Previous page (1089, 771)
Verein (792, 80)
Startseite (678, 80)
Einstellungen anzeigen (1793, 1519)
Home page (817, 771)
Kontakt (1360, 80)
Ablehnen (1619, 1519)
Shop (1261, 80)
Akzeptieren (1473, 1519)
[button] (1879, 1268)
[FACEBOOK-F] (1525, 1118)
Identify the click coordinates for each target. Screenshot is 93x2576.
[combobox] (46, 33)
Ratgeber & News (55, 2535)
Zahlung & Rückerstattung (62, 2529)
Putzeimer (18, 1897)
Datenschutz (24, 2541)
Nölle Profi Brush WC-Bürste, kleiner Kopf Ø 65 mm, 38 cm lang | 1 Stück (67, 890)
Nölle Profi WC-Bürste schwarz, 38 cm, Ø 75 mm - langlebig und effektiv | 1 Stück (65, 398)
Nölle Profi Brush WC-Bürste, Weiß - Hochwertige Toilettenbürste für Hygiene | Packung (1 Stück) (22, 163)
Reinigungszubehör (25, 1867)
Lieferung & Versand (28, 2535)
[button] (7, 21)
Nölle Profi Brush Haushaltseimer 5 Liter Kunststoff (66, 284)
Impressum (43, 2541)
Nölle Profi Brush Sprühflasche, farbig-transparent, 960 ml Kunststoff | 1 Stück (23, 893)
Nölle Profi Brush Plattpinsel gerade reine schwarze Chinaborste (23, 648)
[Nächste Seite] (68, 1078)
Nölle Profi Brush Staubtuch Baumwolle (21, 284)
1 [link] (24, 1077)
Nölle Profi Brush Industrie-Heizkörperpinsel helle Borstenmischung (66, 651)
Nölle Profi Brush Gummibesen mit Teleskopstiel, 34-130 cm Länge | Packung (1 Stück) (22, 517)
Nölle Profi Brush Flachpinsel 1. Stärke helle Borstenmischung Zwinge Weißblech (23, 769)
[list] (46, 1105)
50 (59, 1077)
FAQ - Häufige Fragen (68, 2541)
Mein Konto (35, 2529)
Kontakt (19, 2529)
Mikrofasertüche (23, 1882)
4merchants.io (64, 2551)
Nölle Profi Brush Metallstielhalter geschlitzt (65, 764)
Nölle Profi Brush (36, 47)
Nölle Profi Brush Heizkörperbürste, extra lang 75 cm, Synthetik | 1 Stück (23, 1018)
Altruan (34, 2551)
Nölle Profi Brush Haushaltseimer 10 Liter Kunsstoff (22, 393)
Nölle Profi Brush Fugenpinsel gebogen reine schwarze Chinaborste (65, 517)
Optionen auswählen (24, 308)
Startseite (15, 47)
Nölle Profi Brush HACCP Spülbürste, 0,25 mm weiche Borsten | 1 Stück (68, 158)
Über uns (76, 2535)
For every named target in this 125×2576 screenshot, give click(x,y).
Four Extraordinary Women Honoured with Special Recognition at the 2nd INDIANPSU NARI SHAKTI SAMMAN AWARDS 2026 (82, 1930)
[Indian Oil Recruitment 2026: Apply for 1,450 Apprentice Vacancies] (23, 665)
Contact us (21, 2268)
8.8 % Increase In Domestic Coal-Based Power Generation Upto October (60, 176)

WHAT THE TASK REQUIRES
Only the lines from the first line of the records through the line with "Nölle Profi Brush (36, 47)" should be reproduced, exactly and with nothing added.

COMPLETED TASK
Previous page (1089, 771)
Verein (792, 80)
Startseite (678, 80)
Einstellungen anzeigen (1793, 1519)
Home page (817, 771)
Kontakt (1360, 80)
Ablehnen (1619, 1519)
Shop (1261, 80)
Akzeptieren (1473, 1519)
[button] (1879, 1268)
[FACEBOOK-F] (1525, 1118)
Identify the click coordinates for each target. Screenshot is 93x2576.
[combobox] (46, 33)
Ratgeber & News (55, 2535)
Zahlung & Rückerstattung (62, 2529)
Putzeimer (18, 1897)
Datenschutz (24, 2541)
Nölle Profi Brush WC-Bürste, kleiner Kopf Ø 65 mm, 38 cm lang | 1 Stück (67, 890)
Nölle Profi WC-Bürste schwarz, 38 cm, Ø 75 mm - langlebig und effektiv | 1 Stück (65, 398)
Nölle Profi Brush WC-Bürste, Weiß - Hochwertige Toilettenbürste für Hygiene | Packung (1 Stück) (22, 163)
Reinigungszubehör (25, 1867)
Lieferung & Versand (28, 2535)
[button] (7, 21)
Nölle Profi Brush Haushaltseimer 5 Liter Kunststoff (66, 284)
Impressum (43, 2541)
Nölle Profi Brush Sprühflasche, farbig-transparent, 960 ml Kunststoff | 1 Stück (23, 893)
Nölle Profi Brush Plattpinsel gerade reine schwarze Chinaborste (23, 648)
[Nächste Seite] (68, 1078)
Nölle Profi Brush Staubtuch Baumwolle (21, 284)
1 [link] (24, 1077)
Nölle Profi Brush Industrie-Heizkörperpinsel helle Borstenmischung (66, 651)
Nölle Profi Brush Gummibesen mit Teleskopstiel, 34-130 cm Länge | Packung (1 Stück) (22, 517)
Nölle Profi Brush Flachpinsel 1. Stärke helle Borstenmischung Zwinge Weißblech (23, 769)
[list] (46, 1105)
50 (59, 1077)
FAQ - Häufige Fragen (68, 2541)
Mein Konto (35, 2529)
Kontakt (19, 2529)
Mikrofasertüche (23, 1882)
4merchants.io (64, 2551)
Nölle Profi Brush Metallstielhalter geschlitzt (65, 764)
Nölle Profi Brush (36, 47)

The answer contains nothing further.